Итак, его больше нет, этого Осипова, который в 20 лет сделал такую блестящую дипломатическую карьеру и безумный поступок которого обернулся в конце концов улыбкой судьбы, кто был украшен столькими орденами, чья храбрость всем была известна, кто пользовался уважением своего генерала. Итак, его нет в живых – тот, кто так спешил пользоваться каждой минутой, кто так любил блеск славы и в 20 сражениях отпугивал смерть своим мужеством; того, кто уже мечтал о победах и успехах в будущих кампаниях; того, кто был еще слишком молод, чтобы заслужить своими добродетелями место в раю, и слишком стар, чтобы иметь на него право по отроческой невинности; он был как раз в том опасном возрасте, когда человеку приходится больше всего себя упрекатъ, когда приходится бороться со столькими недостатками, подавлять столько страстей, – Осипов, можно сказать, обладал всеми качествами своего возраста, но не добродетелями христианина. И вот он умер, исчез весь внешний блеск, все, что наружно его украшало, и нам остается только оплакивать его… Все суета в этом мире. И ты когда-нибудь вспомнишь эту истину, глубокую и разящую, трогательную и скорбную; ты будешь ее повторять, и слезы заглушат твои последние слова. «Какой прок в почестях, к чему привели все победы и успехи», – подумаешь ты с горечью; ты предпочла бы видеть его бесславным, но подле себя, чем орошать теперь слезами лавры, стоившие ему жизни.

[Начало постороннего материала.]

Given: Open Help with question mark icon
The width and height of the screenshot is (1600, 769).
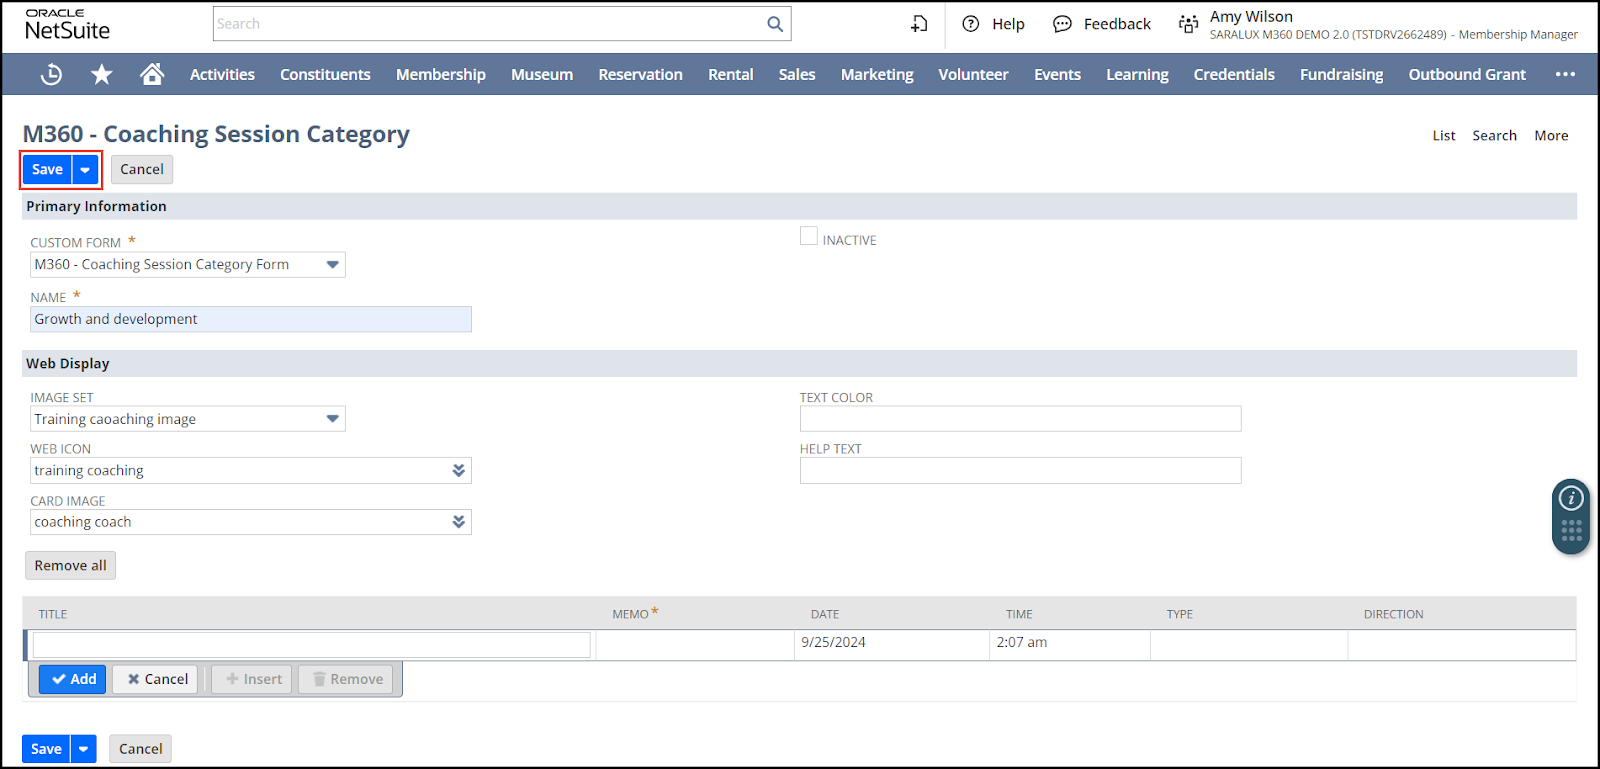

Вот как бывает в жизни: счастье и несчастье идут бок о бок. Ныне мать радуется успехам своего сына и наших армий, не верит в несчастье, полна блаженства, не хочет даже представить себе опасности, кои грозят ее сыну, – а через несколько дней она будет низвергнута с вершин счастья в бездну отчаяния.
О вы, забывающие обо всем среди своего благополучия, помните, что горе всегда близко. Меч висит над нашей головой и в любую минуту может упасть. Тот, кого рука Провидения спасала из тысяч опасностей, гибнет от безделицы, от непредвиденной и не вызывавшей опасения причины. В ту самую минуту, когда вы мечтаете о благодеяниях, которые дарует вам небо, вспомните, что все в руках провидения и что счастье не вечно. Любите славу, гоняйтесь за этим призраком, столь прельстительным в молодости, но стремитесь к счастью более надежному, более спокойному, ибо неожиданный поворот в любое мгновение может показать вам, что все суета в этом мире.
19 декабря.
Я никогда не стремился в своем дневнике заниматься порицанием страшных пороков и прославлением великих добродетелей; меня привлекают менее сильные страсти, более мягкие чувства, мне нравится разглядывать причуды и особенности характеров различных, но не блистающих яркими красками.